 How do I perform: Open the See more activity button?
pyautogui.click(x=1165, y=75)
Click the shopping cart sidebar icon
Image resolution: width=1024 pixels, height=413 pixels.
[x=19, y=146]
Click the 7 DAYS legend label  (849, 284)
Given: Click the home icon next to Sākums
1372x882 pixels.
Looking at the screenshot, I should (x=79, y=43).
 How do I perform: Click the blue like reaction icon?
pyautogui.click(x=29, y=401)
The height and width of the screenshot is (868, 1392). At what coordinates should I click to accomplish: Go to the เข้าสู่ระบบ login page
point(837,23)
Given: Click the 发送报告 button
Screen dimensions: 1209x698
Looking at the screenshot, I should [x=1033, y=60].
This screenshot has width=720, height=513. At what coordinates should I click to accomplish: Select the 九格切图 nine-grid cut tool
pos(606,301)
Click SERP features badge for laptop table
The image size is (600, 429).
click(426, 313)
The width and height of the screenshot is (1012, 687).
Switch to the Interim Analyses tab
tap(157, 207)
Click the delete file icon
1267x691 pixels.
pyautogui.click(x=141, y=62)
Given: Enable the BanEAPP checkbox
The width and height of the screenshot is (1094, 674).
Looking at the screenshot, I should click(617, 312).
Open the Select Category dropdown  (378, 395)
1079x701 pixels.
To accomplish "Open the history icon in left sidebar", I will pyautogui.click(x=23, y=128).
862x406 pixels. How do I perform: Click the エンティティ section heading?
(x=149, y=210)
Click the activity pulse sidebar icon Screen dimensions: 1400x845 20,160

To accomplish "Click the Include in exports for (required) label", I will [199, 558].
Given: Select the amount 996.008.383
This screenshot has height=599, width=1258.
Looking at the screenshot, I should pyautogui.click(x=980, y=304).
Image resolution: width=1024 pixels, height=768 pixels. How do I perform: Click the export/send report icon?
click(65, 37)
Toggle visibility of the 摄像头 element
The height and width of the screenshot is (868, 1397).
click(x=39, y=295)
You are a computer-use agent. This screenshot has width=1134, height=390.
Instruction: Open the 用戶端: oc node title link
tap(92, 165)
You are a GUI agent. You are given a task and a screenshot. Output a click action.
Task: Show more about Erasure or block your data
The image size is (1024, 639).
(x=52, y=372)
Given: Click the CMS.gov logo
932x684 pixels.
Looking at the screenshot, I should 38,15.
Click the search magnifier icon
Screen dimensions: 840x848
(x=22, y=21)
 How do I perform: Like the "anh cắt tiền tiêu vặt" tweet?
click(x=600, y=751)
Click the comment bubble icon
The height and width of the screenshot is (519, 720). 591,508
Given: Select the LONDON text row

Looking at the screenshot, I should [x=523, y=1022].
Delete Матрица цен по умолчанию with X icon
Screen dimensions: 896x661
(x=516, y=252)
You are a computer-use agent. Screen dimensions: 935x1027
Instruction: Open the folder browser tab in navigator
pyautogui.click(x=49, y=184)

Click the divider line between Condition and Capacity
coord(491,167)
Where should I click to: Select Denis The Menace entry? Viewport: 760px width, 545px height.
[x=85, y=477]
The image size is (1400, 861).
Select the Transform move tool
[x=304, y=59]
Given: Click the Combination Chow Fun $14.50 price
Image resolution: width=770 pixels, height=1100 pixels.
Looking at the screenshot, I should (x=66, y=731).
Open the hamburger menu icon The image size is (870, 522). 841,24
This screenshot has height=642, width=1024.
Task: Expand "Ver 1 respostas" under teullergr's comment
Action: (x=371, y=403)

══════════════════════════════

Exercise instructions |
Your job is to copy all the records exactly.

Worked solution |
 How do I perform: Open the See more activity button?
pyautogui.click(x=1165, y=75)
Click the shopping cart sidebar icon
Image resolution: width=1024 pixels, height=413 pixels.
[x=19, y=146]
Click the 7 DAYS legend label  (849, 284)
Given: Click the home icon next to Sākums
1372x882 pixels.
Looking at the screenshot, I should (x=79, y=43).
 How do I perform: Click the blue like reaction icon?
pyautogui.click(x=29, y=401)
The height and width of the screenshot is (868, 1392). At what coordinates should I click to accomplish: Go to the เข้าสู่ระบบ login page
point(837,23)
Given: Click the 发送报告 button
Screen dimensions: 1209x698
Looking at the screenshot, I should [x=1033, y=60].
This screenshot has width=720, height=513. At what coordinates should I click to accomplish: Select the 九格切图 nine-grid cut tool
pos(606,301)
Click SERP features badge for laptop table
The image size is (600, 429).
click(426, 313)
The width and height of the screenshot is (1012, 687).
Switch to the Interim Analyses tab
tap(157, 207)
Click the delete file icon
1267x691 pixels.
pyautogui.click(x=141, y=62)
Given: Enable the BanEAPP checkbox
The width and height of the screenshot is (1094, 674).
Looking at the screenshot, I should click(617, 312).
Open the Select Category dropdown  (378, 395)
1079x701 pixels.
To accomplish "Open the history icon in left sidebar", I will pyautogui.click(x=23, y=128).
862x406 pixels. How do I perform: Click the エンティティ section heading?
(x=149, y=210)
Click the activity pulse sidebar icon Screen dimensions: 1400x845 20,160

To accomplish "Click the Include in exports for (required) label", I will [199, 558].
Given: Select the amount 996.008.383
This screenshot has height=599, width=1258.
Looking at the screenshot, I should pyautogui.click(x=980, y=304).
Image resolution: width=1024 pixels, height=768 pixels. How do I perform: Click the export/send report icon?
click(65, 37)
Toggle visibility of the 摄像头 element
The height and width of the screenshot is (868, 1397).
click(x=39, y=295)
You are a computer-use agent. This screenshot has width=1134, height=390.
Instruction: Open the 用戶端: oc node title link
tap(92, 165)
You are a GUI agent. You are given a task and a screenshot. Output a click action.
Task: Show more about Erasure or block your data
The image size is (1024, 639).
(x=52, y=372)
Given: Click the CMS.gov logo
932x684 pixels.
Looking at the screenshot, I should 38,15.
Click the search magnifier icon
Screen dimensions: 840x848
(x=22, y=21)
 How do I perform: Like the "anh cắt tiền tiêu vặt" tweet?
click(x=600, y=751)
Click the comment bubble icon
The height and width of the screenshot is (519, 720). 591,508
Given: Select the LONDON text row

Looking at the screenshot, I should [x=523, y=1022].
Delete Матрица цен по умолчанию with X icon
Screen dimensions: 896x661
(x=516, y=252)
You are a computer-use agent. Screen dimensions: 935x1027
Instruction: Open the folder browser tab in navigator
pyautogui.click(x=49, y=184)

Click the divider line between Condition and Capacity
coord(491,167)
Where should I click to: Select Denis The Menace entry? Viewport: 760px width, 545px height.
[x=85, y=477]
The image size is (1400, 861).
Select the Transform move tool
[x=304, y=59]
Given: Click the Combination Chow Fun $14.50 price
Image resolution: width=770 pixels, height=1100 pixels.
Looking at the screenshot, I should (x=66, y=731).
Open the hamburger menu icon The image size is (870, 522). 841,24
This screenshot has height=642, width=1024.
Task: Expand "Ver 1 respostas" under teullergr's comment
Action: (x=371, y=403)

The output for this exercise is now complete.